İkinci filmini çeken Yönetmen Lee Daniels kutlamak istiyorum. Bu çok zor, yürek sızlatan filmde dengeleri korumayı çok beceriyor. Her şeye rağmen hayata umutla bakmak gerektiğinin altını çiziyor. Filmin görünmeyen bir diğer kahramanı ise yapımcılığı üstlenen Oprah Winfrey. O olmasaydı bu film bu kadar çok kişiye maalesef ulaşamazdı. Toplumsal olaylara duyarlılığı nedeniyle övgüyü hak ediyor.
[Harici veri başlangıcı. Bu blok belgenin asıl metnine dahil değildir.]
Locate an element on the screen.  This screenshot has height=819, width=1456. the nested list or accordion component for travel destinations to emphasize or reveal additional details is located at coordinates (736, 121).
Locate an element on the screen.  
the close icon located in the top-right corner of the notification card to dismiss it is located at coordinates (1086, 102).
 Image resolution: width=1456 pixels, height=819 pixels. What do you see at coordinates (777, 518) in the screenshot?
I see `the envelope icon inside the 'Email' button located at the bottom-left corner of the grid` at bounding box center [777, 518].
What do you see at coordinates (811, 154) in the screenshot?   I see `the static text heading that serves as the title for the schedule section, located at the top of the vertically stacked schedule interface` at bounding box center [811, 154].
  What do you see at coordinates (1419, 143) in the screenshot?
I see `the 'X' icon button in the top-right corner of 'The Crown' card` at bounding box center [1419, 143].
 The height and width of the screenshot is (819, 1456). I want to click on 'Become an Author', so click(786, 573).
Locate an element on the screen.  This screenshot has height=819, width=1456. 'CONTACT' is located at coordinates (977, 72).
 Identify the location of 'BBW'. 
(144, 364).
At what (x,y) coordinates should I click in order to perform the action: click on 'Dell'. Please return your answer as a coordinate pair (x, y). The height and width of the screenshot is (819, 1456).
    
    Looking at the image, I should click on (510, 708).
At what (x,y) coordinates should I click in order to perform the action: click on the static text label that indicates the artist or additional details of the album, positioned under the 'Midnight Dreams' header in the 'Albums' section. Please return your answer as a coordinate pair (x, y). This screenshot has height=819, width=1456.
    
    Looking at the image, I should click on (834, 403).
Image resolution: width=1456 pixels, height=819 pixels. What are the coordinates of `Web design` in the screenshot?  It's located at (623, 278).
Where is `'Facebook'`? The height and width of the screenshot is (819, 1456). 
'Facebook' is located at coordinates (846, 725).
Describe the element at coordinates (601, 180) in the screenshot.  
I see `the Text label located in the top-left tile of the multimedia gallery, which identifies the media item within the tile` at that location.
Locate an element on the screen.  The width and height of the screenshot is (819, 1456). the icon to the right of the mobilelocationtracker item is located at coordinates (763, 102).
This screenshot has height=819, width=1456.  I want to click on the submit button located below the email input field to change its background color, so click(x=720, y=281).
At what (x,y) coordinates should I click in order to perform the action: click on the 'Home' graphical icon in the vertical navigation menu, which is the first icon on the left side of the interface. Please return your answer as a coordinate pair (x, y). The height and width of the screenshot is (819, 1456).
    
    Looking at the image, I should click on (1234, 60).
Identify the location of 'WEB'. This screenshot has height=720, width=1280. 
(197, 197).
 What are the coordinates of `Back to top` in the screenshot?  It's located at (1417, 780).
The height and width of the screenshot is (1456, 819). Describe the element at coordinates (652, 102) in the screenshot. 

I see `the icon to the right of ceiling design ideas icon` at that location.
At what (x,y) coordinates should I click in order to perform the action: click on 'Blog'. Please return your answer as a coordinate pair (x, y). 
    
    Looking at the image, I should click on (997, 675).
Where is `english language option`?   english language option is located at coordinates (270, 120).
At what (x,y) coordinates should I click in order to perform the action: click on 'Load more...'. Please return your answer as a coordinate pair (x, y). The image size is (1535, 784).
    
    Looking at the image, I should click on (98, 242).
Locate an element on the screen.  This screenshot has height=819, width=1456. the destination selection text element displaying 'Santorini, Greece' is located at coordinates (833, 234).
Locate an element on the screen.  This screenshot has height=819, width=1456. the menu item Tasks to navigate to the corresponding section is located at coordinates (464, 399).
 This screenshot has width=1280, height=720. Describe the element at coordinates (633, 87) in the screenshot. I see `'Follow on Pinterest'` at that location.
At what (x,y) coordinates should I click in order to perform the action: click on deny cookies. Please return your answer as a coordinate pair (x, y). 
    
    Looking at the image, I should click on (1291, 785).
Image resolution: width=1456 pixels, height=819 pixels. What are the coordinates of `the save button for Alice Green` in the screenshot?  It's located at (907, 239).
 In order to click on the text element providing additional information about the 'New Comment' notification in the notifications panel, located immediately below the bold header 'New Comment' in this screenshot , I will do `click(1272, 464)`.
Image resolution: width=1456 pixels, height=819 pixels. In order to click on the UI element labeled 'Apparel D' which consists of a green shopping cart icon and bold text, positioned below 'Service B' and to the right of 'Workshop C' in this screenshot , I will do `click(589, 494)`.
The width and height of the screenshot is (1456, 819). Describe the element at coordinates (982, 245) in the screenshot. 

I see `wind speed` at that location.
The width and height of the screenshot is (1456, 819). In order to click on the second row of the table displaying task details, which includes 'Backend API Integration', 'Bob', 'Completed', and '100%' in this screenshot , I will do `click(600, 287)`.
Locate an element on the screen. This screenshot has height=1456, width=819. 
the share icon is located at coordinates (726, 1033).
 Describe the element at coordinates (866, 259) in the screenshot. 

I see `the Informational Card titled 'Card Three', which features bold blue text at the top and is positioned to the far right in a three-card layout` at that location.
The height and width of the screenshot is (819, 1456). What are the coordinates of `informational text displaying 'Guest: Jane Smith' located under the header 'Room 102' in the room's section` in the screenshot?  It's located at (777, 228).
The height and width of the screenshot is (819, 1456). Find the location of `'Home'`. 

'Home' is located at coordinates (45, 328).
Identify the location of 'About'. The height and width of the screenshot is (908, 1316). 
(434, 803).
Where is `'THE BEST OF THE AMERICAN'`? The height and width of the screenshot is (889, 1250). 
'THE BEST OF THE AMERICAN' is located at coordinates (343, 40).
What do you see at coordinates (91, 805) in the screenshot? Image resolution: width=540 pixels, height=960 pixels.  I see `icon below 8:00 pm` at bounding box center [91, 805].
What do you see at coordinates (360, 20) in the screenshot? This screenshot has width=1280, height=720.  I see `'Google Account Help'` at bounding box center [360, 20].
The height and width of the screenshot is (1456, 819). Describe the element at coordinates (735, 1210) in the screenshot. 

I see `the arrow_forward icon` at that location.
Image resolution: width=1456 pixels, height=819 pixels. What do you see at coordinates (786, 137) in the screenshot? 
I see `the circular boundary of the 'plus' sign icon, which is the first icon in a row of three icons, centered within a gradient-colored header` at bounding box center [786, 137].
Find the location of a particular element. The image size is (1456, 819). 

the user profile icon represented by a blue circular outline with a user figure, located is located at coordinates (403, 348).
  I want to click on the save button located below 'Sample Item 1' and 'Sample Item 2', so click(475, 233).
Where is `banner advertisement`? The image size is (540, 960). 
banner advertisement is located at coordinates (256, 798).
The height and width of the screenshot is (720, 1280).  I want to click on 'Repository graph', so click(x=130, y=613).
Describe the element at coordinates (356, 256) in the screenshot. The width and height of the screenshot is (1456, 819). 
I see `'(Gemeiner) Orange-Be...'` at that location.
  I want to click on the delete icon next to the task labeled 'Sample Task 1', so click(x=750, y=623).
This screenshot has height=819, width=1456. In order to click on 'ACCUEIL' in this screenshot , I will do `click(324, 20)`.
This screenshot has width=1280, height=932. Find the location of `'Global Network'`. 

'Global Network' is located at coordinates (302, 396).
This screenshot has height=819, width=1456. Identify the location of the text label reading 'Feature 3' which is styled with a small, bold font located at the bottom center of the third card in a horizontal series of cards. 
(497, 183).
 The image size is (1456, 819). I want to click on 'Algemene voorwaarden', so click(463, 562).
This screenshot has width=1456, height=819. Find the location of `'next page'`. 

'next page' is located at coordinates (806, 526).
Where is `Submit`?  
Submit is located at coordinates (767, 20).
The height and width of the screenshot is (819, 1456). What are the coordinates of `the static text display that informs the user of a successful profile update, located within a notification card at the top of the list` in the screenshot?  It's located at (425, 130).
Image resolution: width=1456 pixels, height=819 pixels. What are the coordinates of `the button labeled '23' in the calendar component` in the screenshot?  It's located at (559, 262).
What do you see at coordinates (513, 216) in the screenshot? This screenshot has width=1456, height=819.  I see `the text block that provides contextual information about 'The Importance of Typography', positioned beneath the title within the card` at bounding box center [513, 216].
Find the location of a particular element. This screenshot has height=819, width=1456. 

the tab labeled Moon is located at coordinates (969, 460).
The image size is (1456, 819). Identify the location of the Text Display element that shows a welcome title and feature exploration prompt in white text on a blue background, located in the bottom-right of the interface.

Kapalı kapılar ardındaki bir insanlık suçuyla seyirciyi yüzleştiren "Precious" son yılların en başarılı, en önemli filmlerinden biri. Kesinlikle kaçırmayın.
İyi seyirler.
Haftanın filmleri
Zindan Adası
Oscar ödüllü usta yönetmen Martin Scorsese ve Leonardo DiCaprio "Zindan Adası" filminde yeniden bir arada. Massachussets sahili açıklarındaki Zindan Adası'nda suç işlemiş akıl hastalarının tedavi edildiği bir psikiyatri hastanesi vardır. Teddy ve Chuck adlı iki polis müdürü, Rachel adlı bir katil hastanın esrarengiz şekilde kayboluşunu soruşturmak üzere görevlendirilmişlerdir. Şiddetli bir kasırga nedeniyle hastayı aramaya başlayan polislerin işi zorlaşır. Sezonun en iddalı filmlerinden biri olan "Zindan Adası"nı kaçırmayın.
Ölümcül Tuzak
Çavuş James yeni atandığı görevinde, yüksek eğitim almış bir grup askeri şiddet dolu bir çatışmaya gönderir ve emir altındaki askerler Sanborn ve Eldridge'i ölümcül bir şehir muharebesinin içine salarak onları şaşırtır. James adeta ölüme meydan okurca kaygısız davranmaktadır. Askerler yeni ve vahşete eğiilmli önderlerini zaptetmeye çalışırken, şehir de kaos ortamına dönüşür ve James'in karakteri, yanındaki herkesin hayatını değiştirecek şekilde açığa çıkar. En iyi film ve en iyi yönetmen dahil birçok dalda Oscar kazanan filmi görmek için iyi bir fırsat.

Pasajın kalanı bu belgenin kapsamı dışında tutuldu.